Cal-Am’s project would produce 4.8 million gallons of water per day in the first phase with the option to eventually grow to 6.4 million gallons per day. Coastal Commission staff recommended commissioners approve the project with a long list of special conditions – including several added Thursday night – requiring Cal-Am to obtain additional permits, reduce environmental impacts and address costs to residents.

The commission’s decision ultimately weighed the need for water in the Monterey Peninsula – which has struggled with its water supply for decades – and the impact it will have on environmental areas and the residents of Marina.

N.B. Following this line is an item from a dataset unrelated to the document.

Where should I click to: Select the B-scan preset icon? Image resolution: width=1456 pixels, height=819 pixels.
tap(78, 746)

With California’s climate-change driven drought impacting water supplies, it’s become more urgent to identify reliable water sources.

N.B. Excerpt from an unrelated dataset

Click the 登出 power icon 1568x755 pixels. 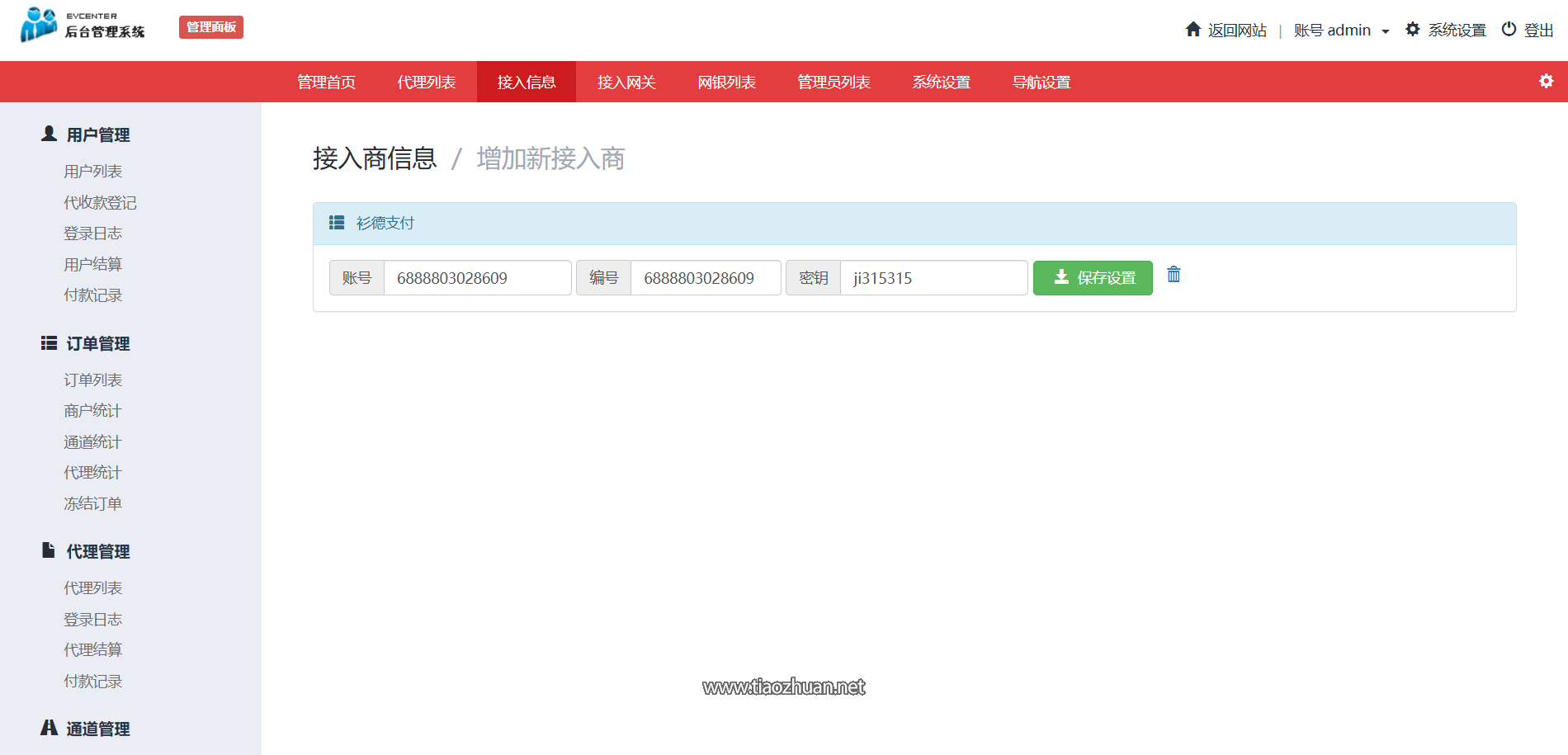(1508, 29)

“The proposal before us today might solve problems for some while creating and perpetuating injustices for others,” Kristina Kunkel, deputy controller of environmental policy with the State Controller’s Office, told commissioners.

The project applicant, Cal-Am began the planning process for the project nearly a decade ago. During Thursday’s hearing, Cal-Am officials said they conducted outreach among Marina residents in recent months and heard concerns about groundwater, environmental impacts and the size of the project, which resulted in the company reducing the project footprint by 25 percent.

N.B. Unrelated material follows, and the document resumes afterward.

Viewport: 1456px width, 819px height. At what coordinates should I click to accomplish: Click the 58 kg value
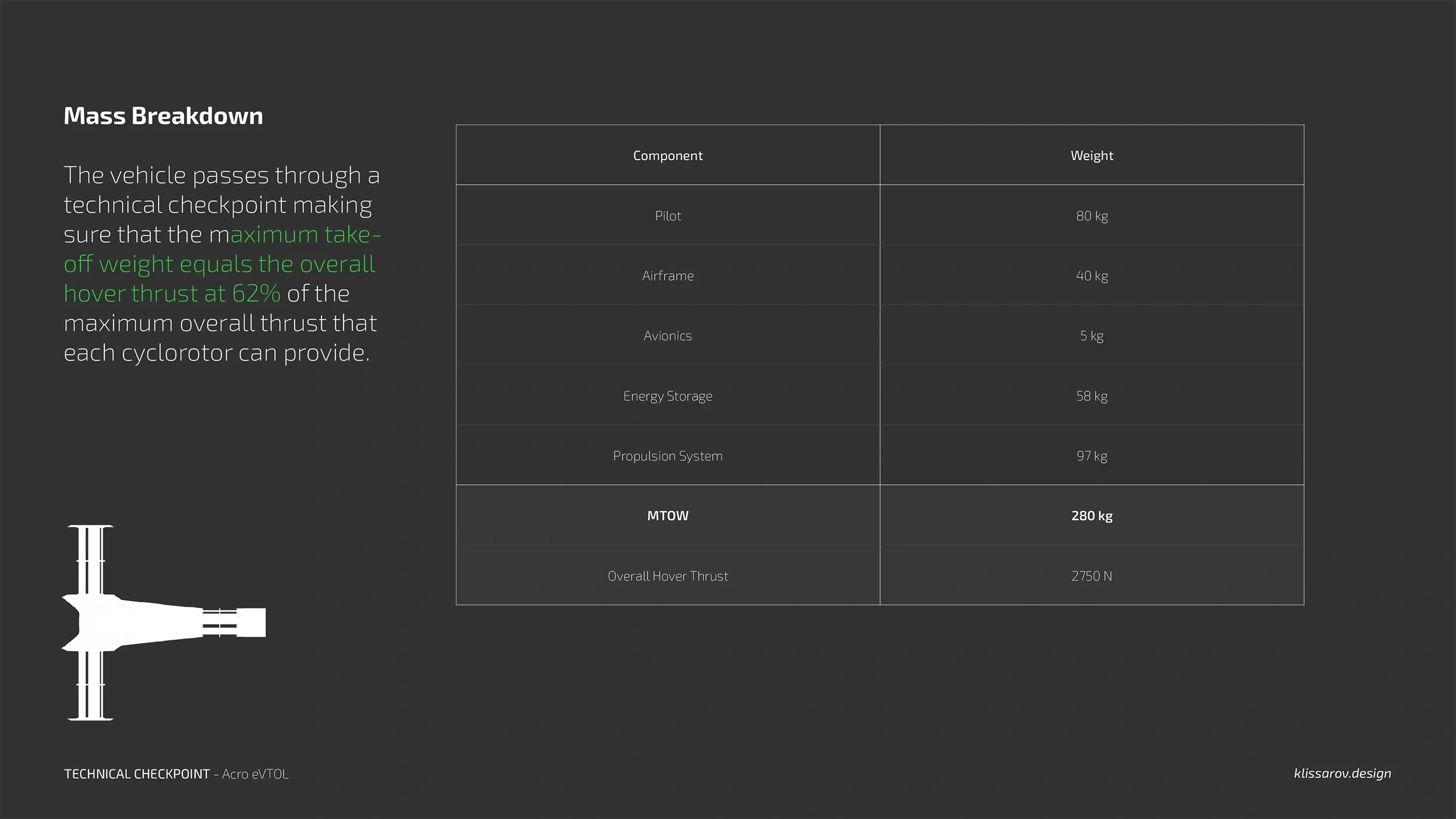pos(1091,396)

Cal-Am argued Thursday that the project is the “only option to meet this region’s water supply needs.” The region relies on local water supplies, including groundwater and the Carmel River. But regulators issued a “cease and desist” letter limiting pumping from the Carmel River after Cal-Am was found to be illegally diverting water.

“This project will finally allow this region to have water security after almost 30 years – that means meeting existing and future demands,” DJ Moore, an attorney for Cal-Am, told commissioners Thursday.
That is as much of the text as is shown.